Konuşmasında krizlerin ülkeler üzerindeki etkisinin geçmişten bugüne değiştiğini ifade eden Çalık, “Eskiden krizler gelirdi, ülkeler bununla bir şekilde baş eder ve eski haline dönerdi. Ama şimdi öyle değil. Ekonomik kriz, ekolojik kriz, refah devletinin krizi, demokrasi krizi, sınır krizleri bizimle birlikte. Türkiye bir yönüyle tüm bu krizlerin tam orta yerinde. Türkiye’de tamamen dışa bağımlı ve fosil yakıtlar temelli ilerleyen enerji süreçleri sürdürülemez bir noktaya gelmiştir. Alternatif ve yenilenebilir enerji kaynakları bu ülkenin temel yönelimi olmak zorundadır. Siyasallaşan enerji krizini aşmanın yolu kamusal yatırımlardan, piyasanın değil halkın ihtiyaçlarına göre düzenlenmiş politikalardan geçiyor” şeklinde konuştu.
“Tarihimizdeki en büyük varoluşsal krize karşı iş birliği yapma zamanı”
İklim krizi ve çevre konularına da dikkat çeken Çalık, “Tüm kaynakları gelecek nesilleri düşünmeden kullanıyoruz. Kaynaklarımız sınırlı ve her şeyi tüketiyoruz. Doğanın çığlığını duymak zorundayız. İklim krizi ve çevre dünyamızın en önemli gündemi. Sadece bugün bizim için değil, gelecekte yaşayacak nesiller için de çok ama çok önemli. Yaşamın devam etmesi, çevreye karşı duyarlılıklarımıza bağlı. İklim krizi kapıda değil, çoktan evimize girdi. Durum çok acil ve derhal harekete geçilmesi gerekiyor. Şayet tüketim alışkanlıklarımızı azaltır, tekrar kullanır ve geri dönüşüme önem verirsek doğal kaynakların gelecek kuşaklara kalmasını sağlayabiliriz. Bu sorunu ancak tüm dünyanın, hükümetlerin iş birliği ile çözebiliriz.
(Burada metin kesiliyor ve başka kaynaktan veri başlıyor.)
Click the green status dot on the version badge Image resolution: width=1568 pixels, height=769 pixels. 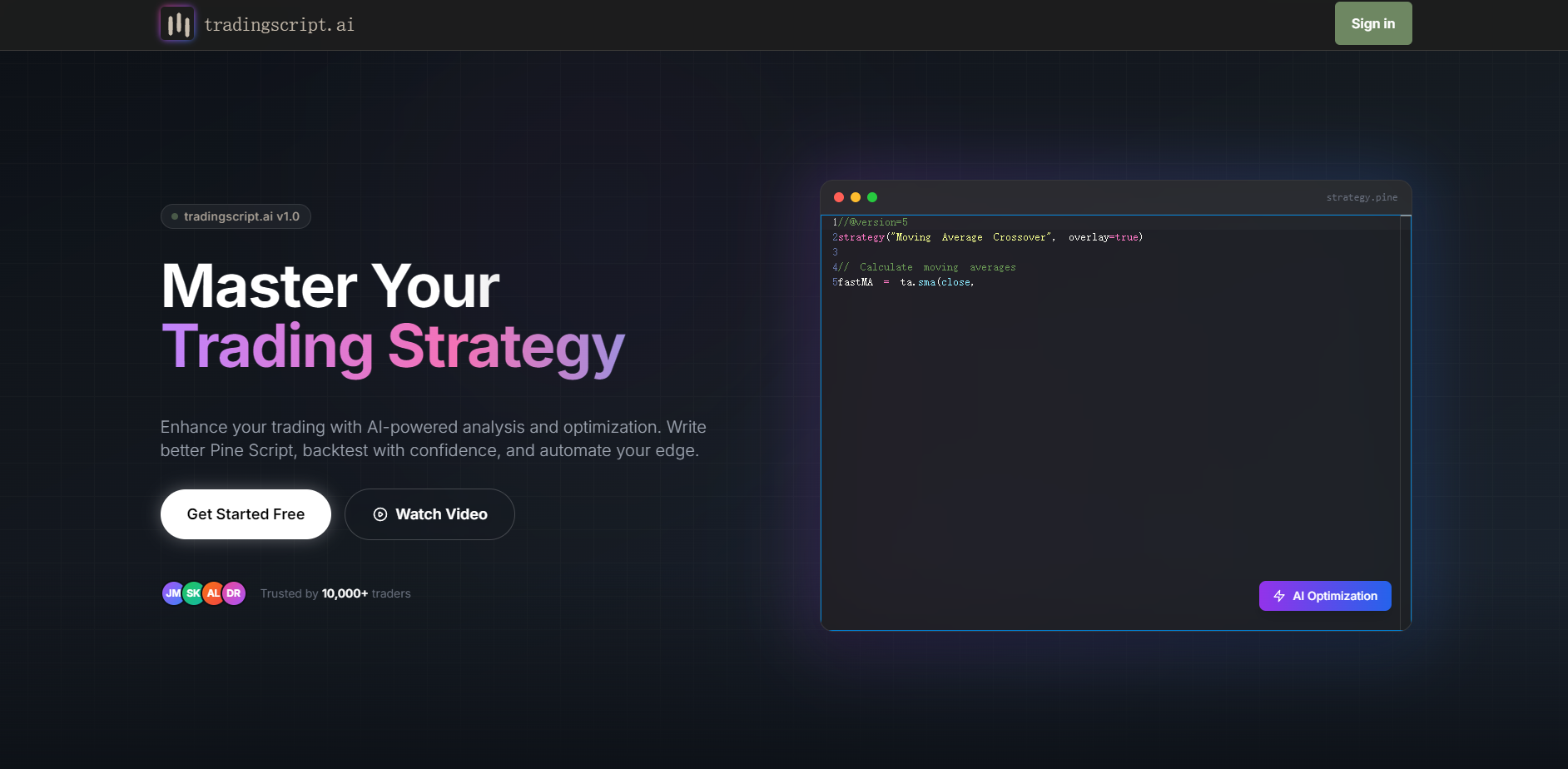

Ama önce kitlesel bir idrak şart. Doğanın bozduğumuz dengesini yeniden sağlamak için bu farkındalık çok önemli. Şimdi, tarihimizdeki en büyük varoluşsal krize karşı iş birliği yapma zamanı. Hızlı nüfus artışının bizim gibi ülkelerde ekonomik ve sosyal krizlere yol açtığını kavramak zorundayız. Bu ülkede bir ortak akıl çağını başlatmak zorundayız. Siyaset üstü bir yaklaşımla, merkezi yönetim ve yerel yönetim iş birliğiyle, yeni bir sistem kurmak zorundayız” ifadelerini kullandı.